For majority judges in 1993, the case turned on the sanctity of life coupled with concerns – embodied by the disabled observers who showed up at the Supreme Court hearing – that legalizing assisted suicide could cause vulnerable people to be killed off prematurely.

Findings are now available from four countries (The Netherlands, Belgium, Luxembourg and Columbia) and four U.S. states that have legalized assisted suicide. The applicants argue that safeguards imposed in those jurisdictions ensure that each candidate has expressed a genuine, consistent desire to die, and there is virtually no evidence of abuse.

Led by constitutional expert Joseph Arvay, they maintain that the Charter’s right to life, liberty and security of the person has expanded considerably since the Rodriguez case; that it clearly encompasses the right to avoid a painful, unavoidable death.

The challengers have also tried to distinguish their case by furnishing scores of poignant affidavits from individuals who watched helplessly as relatives died a lingering, excruciating death. Others were written by terminally ill people who urgently desire to choose the time of their deaths.

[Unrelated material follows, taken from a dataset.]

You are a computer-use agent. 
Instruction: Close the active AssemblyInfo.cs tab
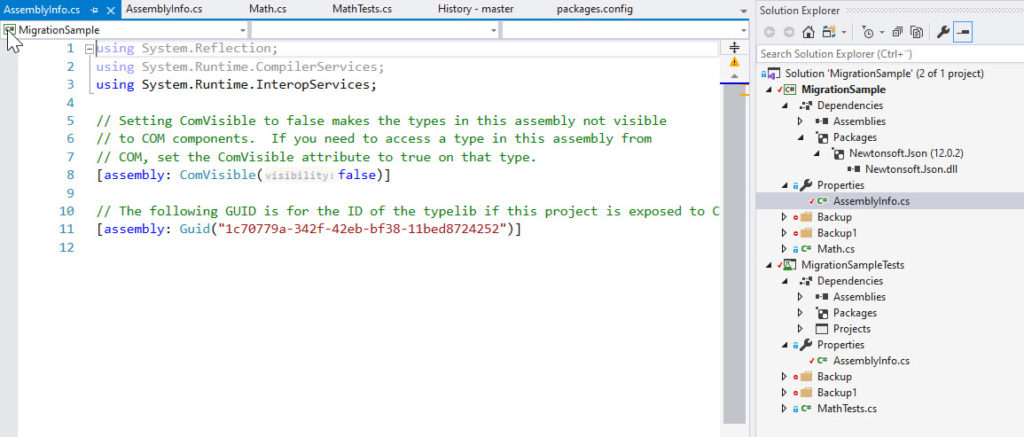(x=110, y=10)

The second legal prong of the challenge is the Charter’s equality section. Since suicide is not itself illegal, the litigants argue, it is unconstitutional to deprive those disabled by a terminal illness of the right to obtain assistance to end their lives.

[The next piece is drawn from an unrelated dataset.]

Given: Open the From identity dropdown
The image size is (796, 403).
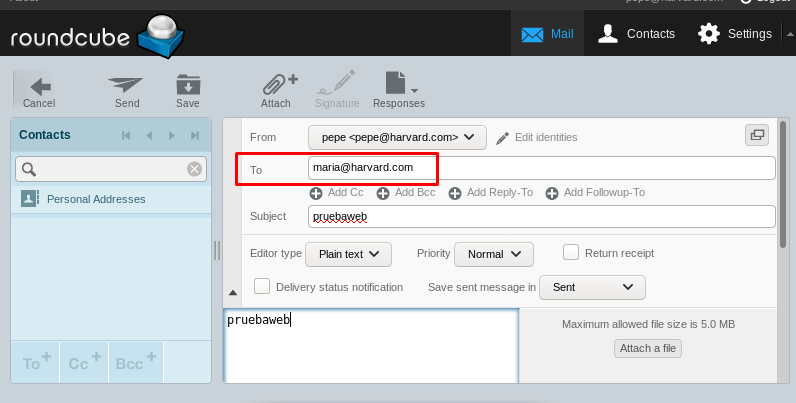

However, York University law professor Bruce Ryder warned that the argument may fall on barren ground. “The equality section is very much a graveyard for Charter claims these days,” he said.

The political climate

Of the nine Supreme Court judges who heard the Rodriguez case, only Chief Justice Beverley McLachlin – who led the dissenting side – remains. While the chief justice will likely argue again in favour of assisted suicide, she is well-attuned to the dangers of the court appearing to overstep its role, University of Toronto law professor Brenda Cossman said.

“There is a government in place now that has incredible hostility toward the court and is in favour of judicial restraint,” Prof. Cossman said. “From her many understated public statements, it sounds like the chief justice is acutely aware of the charges of judicial activism. I think that has to enter into her thinking.”

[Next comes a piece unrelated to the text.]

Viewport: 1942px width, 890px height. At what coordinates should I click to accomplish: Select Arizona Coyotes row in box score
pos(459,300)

Mr. Major, now working as a lawyer in Calgary, said he finds it disillusioning that judges must deal with the issue again. It could have been avoided if federal government had heeded a message implicit in the Rodriguez decision that the assisted suicide law needed to be modernized, he said.

“It fell to politicians to amend the [Criminal]Code to permit assisted suicide under whatever circumstances they felt were sufficient safeguards,” Mr. Major said. “Parliamentarians have just ducked that issue.”

The moral question

The challengers are buoyed by a Supreme Court decision this fall that compelled the Harper government to keep a Vancouver supervised drug injection facility open, a ruling rooted in the greater harm that addicts suffer when they are forced to acquire and inject drugs on the streets.

The same “harm reduction” principle was at the core of a recent successful challenge in Ontario to prostitution laws that force prostitutes to endure the dangers of operating in seclusion.

Similarly, lawyers in the Taylor case hope to show that the suffering caused by the prohibition against assisted suicide is grossly disproportionate to its aims.

While opponents of judicial activism would recoil at the notion, Prof. Cossman said that the issue of assisted suicide is the kind of rare case in which the moral compass of each judge will probably count for more than strict Charter interpretations.

“It feeds into the worst fears of the critics of judicial activism,” Prof. Cossman said. “The difference between the majority and the dissenting reasons in the Rodriguez decision were not really about law. Ultimately, I think, it boiled down to a question of morality.”